Dáil debates

Wednesday, 6 May 2015

5:10 pm

Photo of Gerry AdamsGerry Adams (Louth, Sinn Fein) | Oireachtas source

Early last year, the Taoiseach volunteered to bring forward an all-party Oireachtas motion in support of the Ballymurphy families and although we did not ask for this, I very much welcomed it. When I asked him about it some months later, because it had not been brought forward, on 1 July, he said the Government was working on a comprehensive motion which would be discussed with Deputies Martin and Adams shortly. Again, time passed but ní tharla rud ar bith ó shin. In February of this year, he said he would have it in March. It is now May and we still do not have this. I would like a debate on the North.

On 24 March of this year, the Taoiseach agreed to hold a debate on the North. As he should know, in recent weeks there has been a sustained and concerted attack on Sinn Féin representatives. There have been four attacks on the homes and property of Sinn Féin councillors and members. There have been seven death threats.
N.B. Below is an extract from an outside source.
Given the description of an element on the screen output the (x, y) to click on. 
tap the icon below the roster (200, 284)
The cars belonging to two Derry Sinn Féin councillors were destroyed last night outside their homes and the car of another activist, Sean McMonagle, was burned. The Taoiseach knows that Frank McCabe junior, son of a Sinn Féin member, Frank McCabe in south Armagh, was blinded in one eye by a booby trap bomb on the family property. The home of the Deputy First Minister, Martin McGuinness, was paint-bombed last week. There were death threats yesterday and bomb alerts at the homes of Martina Anderson MEP, and Raymond McCartney, MLA. This morning, when I was on my to the 1916 commemoration at Arbour Hill, there was a bomb alert at my home. I got word that police sniffer dogs were there and they were checking out the precincts of the house.
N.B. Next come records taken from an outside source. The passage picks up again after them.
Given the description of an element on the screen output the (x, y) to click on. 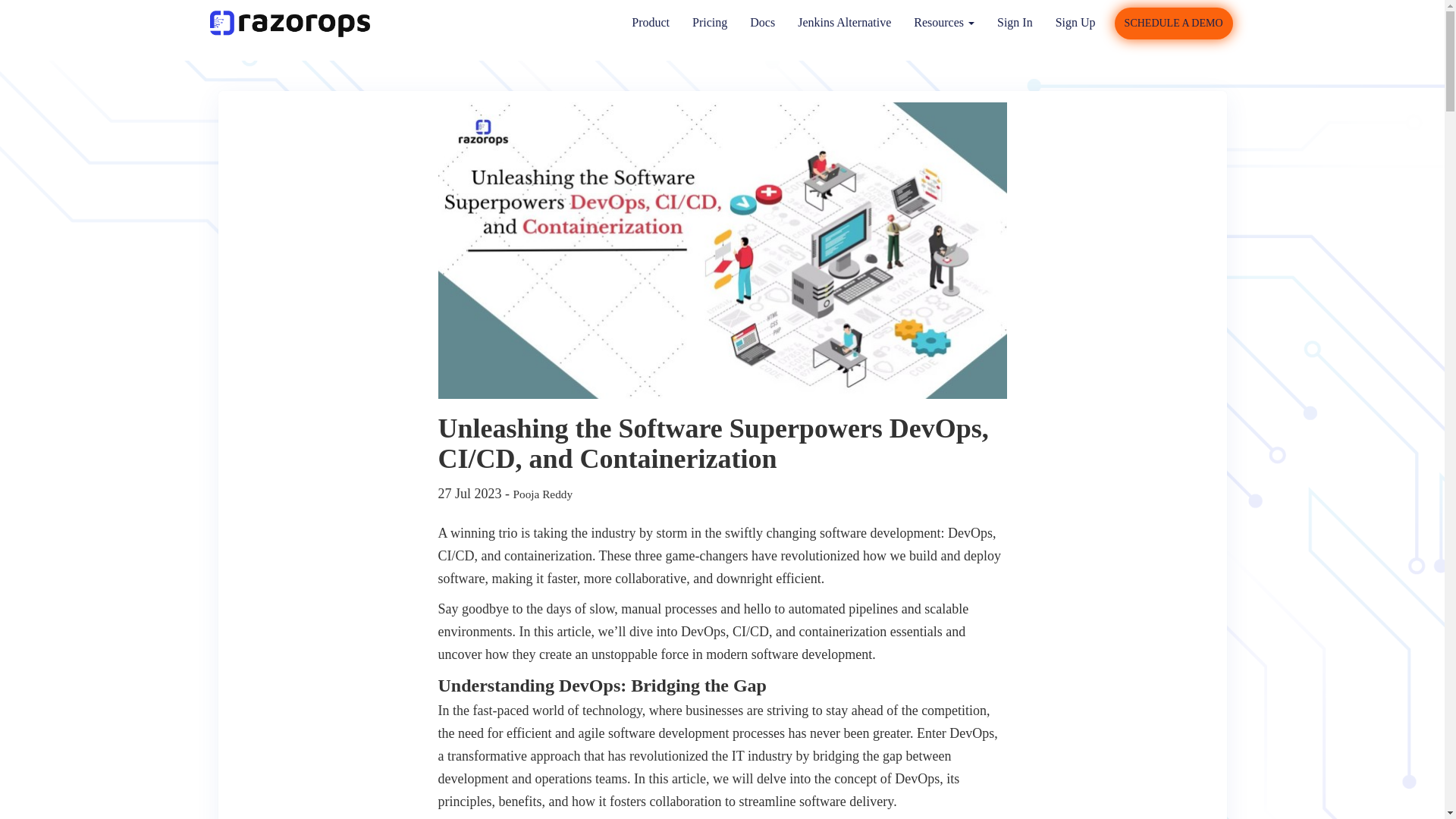
Resources (943, 24)
Docs (762, 24)
Product (650, 24)
Pricing (709, 24)
SCHEDULE A DEMO (1174, 23)
Sign In (1014, 24)
Jenkins Alternative (844, 24)
Sign Up (1074, 24)
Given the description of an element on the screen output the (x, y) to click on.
We need to discuss all of these matters, particularly in the light of tomorrow’s election and its likely repercussions if the Tories get in because of their commitment to leave the EU but also their adherence to austerity and so on. Will the Taoiseach set a date for the debate as soon as possible so that we can discuss all of these very important issues? The silence on these attacks from the Government and others in this Chamber, who are sometimes very loud in making one-sided remarks about the North, is deafening. Will the Taoiseach let us know the Government’s position on these threats and attacks?